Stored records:
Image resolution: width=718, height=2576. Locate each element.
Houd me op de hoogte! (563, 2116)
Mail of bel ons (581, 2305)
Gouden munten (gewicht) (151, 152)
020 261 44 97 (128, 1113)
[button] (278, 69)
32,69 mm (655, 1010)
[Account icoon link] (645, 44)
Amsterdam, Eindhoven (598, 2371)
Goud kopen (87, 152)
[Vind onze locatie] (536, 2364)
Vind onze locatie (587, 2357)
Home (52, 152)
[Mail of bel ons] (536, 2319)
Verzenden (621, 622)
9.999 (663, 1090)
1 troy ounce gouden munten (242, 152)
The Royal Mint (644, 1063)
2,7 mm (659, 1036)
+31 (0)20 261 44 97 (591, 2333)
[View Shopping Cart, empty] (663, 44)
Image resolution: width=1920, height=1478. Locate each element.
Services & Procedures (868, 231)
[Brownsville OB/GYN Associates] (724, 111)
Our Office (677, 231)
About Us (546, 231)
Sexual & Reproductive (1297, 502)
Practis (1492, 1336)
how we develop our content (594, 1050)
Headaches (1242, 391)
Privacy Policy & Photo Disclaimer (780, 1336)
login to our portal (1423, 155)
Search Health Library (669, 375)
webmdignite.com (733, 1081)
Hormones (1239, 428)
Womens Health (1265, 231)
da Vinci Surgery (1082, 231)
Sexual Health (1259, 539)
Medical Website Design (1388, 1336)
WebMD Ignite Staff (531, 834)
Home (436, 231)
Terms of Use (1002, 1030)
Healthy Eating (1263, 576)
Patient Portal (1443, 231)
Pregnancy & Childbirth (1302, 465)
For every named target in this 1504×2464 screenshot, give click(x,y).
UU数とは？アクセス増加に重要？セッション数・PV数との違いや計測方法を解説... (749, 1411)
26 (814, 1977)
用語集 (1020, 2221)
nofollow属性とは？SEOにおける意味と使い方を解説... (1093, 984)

TASK OBJECTIVE — All that the answer may hold is the lines from the one with "Practis (1492, 1336)" through the end of the data, set down exactly as they appear.

WRITTEN SOLUTION —
Practis (1492, 1336)
how we develop our content (594, 1050)
Headaches (1242, 391)
Privacy Policy & Photo Disclaimer (780, 1336)
login to our portal (1423, 155)
Search Health Library (669, 375)
webmdignite.com (733, 1081)
Hormones (1239, 428)
Womens Health (1265, 231)
da Vinci Surgery (1082, 231)
Sexual Health (1259, 539)
Medical Website Design (1388, 1336)
WebMD Ignite Staff (531, 834)
Home (436, 231)
Terms of Use (1002, 1030)
Healthy Eating (1263, 576)
Patient Portal (1443, 231)
Pregnancy & Childbirth (1302, 465)
For every named target in this 1504×2464 screenshot, give click(x,y).
UU数とは？アクセス増加に重要？セッション数・PV数との違いや計測方法を解説... (749, 1411)
26 (814, 1977)
用語集 (1020, 2221)
nofollow属性とは？SEOにおける意味と使い方を解説... (1093, 984)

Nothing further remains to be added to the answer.